I conflitti sono ancora una delle cause principali della malnutrizione e dell’insicurezza alimentare acuta. Tra gli altri, Burkina Faso, Yemen, Nigeria, Sudan del Sud ed Etiopia sono considerati dalle Nazioni Unite come i Paesi a rischio carestia. Le popolazioni che vivono in queste zone vedono regolarmente violati i loro diritti. Azione contro la Fame ricorda che in queste situazioni di conflitto, uomini, donne e bambini devono avere accesso agli aiuti umanitari. La capacità degli attori umanitari di accedere in queste aree e di rispondere ai bisogni delle popolazioni non deve essere ostacolata da vincoli amministrativi o di sicurezza.
L’organizzazione, che insieme con il suo network opera in quasi 50 Paesi del mondo, è stata testimone del deterioramento delle condizioni legate alla sicurezza alimentare delle popolazioni. A causa della pandemia, i sistemi alimentari di tutto il mondo sono stati fortemente colpiti. Le misure di contenimento necessarie per proteggere le popolazioni hanno determinato la perdita dei raccolti, l’impossibilità di percepire un reddito e hanno fatto precipitare milioni di persone in uno stato di precarietà. Azione contro la Fame, per queste ragioni, invita i decisori e i Governi a prendere misure adeguate alla situazione contingente: nel Nord come nel Sud, è urgente invertire la tendenza trasformando radicalmente i sistemi alimentari per renderli sostenibili, resilienti e più equi.
“È giunto il momento di affrontare, seriamente, i fattori che causano l’insicurezza alimentare: mi riferisco, in particolare, al cambiamento climatico, ai conflitti e alle disuguaglianze economiche che generano questi livelli di fame – dichiara in un comunicato Simone Garroni, direttore generale di Azione contro la Fame -. Se da un lato è necessario sostenere, il più rapidamente possibile, le vittime delle crisi alimentari attuali, per evitare morti evitabili, le lezioni da trarre dalla pandemia sono chiare: è necessario investire sulla resilienza delle popolazioni vulnerabili, puntando su sistemi innovativi e di successo, come l’agroecologia, e sulla valorizzazione sistemi alimentari locali, che devono essere al centro di una trasformazione sostenibile ed equa. Ecco cosa chiediamo ai due vertici internazionali che a luglio e a ottobre si terranno in Italia, nella speranza che alle parole, in questo caso, seguano fatti concreti e un interesse per l’altro che sia pari a quello che vedo sul campo attraverso l’impegno dei nostri operatori”.

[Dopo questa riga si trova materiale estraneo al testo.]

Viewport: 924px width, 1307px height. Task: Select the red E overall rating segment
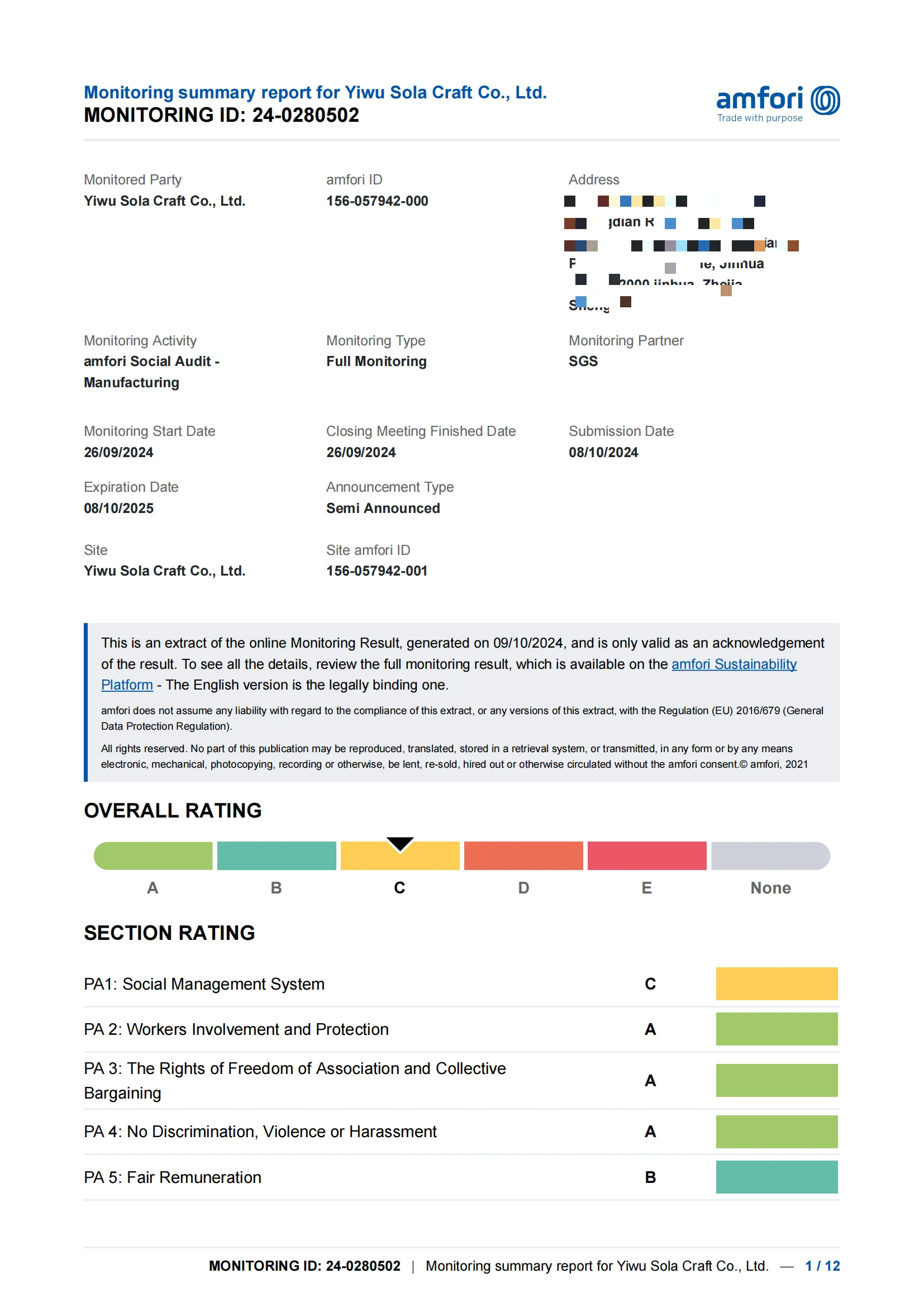[647, 856]
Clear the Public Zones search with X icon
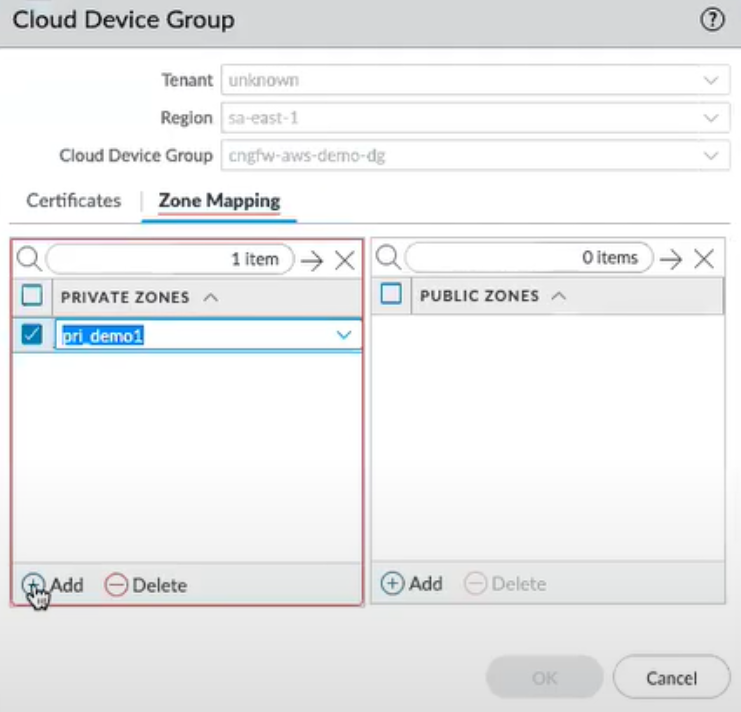 pyautogui.click(x=703, y=259)
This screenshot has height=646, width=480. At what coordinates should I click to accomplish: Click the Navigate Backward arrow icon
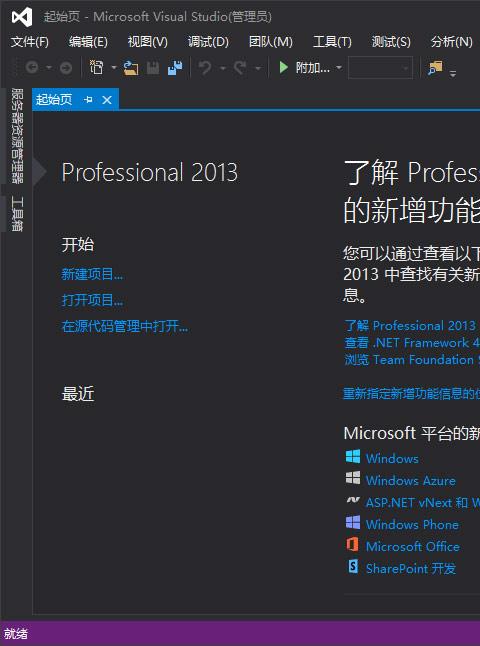(x=32, y=68)
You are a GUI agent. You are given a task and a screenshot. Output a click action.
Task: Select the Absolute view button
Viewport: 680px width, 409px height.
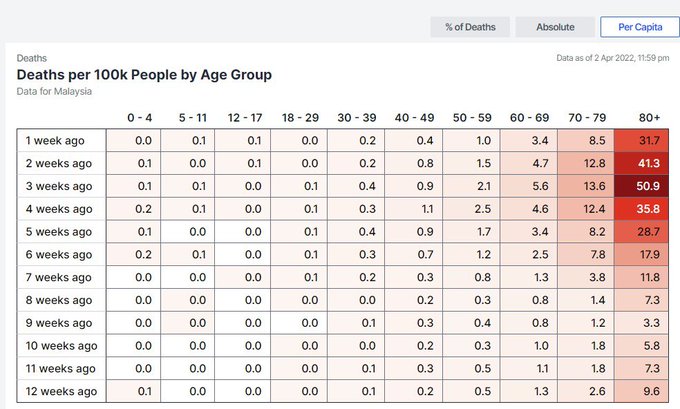pos(555,27)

Il primo vertice delle Nazioni Unite sui sistemi alimentari avrà luogo nel settembre 2021 ma un prevertice si terrà a Roma già alla fine del mese.
In questa occasione, sarà necessario ribadire il ruolo essenziale dell’agroecologia contadina nel rispondere alle sfide sociali, alimentari e ambientali. Tuttavia, abbiamo la sensazione che gli organizzatori del summit promuovano quasi esclusivamente un’agricoltura “high-tech”, incentrata su soluzioni non sufficientemente rispettose del clima, dell’ambiente e delle popolazioni e che non si adattano ai piccoli produttori.
L’organizzazione ritiene che non sia più possibile sostenere e promuovere due modelli agricoli contraddittori. L’agricoltura industriale e l’agroecologia sono agli antipodi, non sono affatto complementari. In tal senso, in occasione del vertice, Azione contro la Fame chiede un ripensamento globale, radicale ed equo dei sistemi alimentari a favore dell’agroecologia contadina. È essenziale che gli Stati comincino adesso a promuovere dei cambiamenti fondamentali che siano all’altezza della situazione e smettano di abdicare ai giganti dell’agribusiness.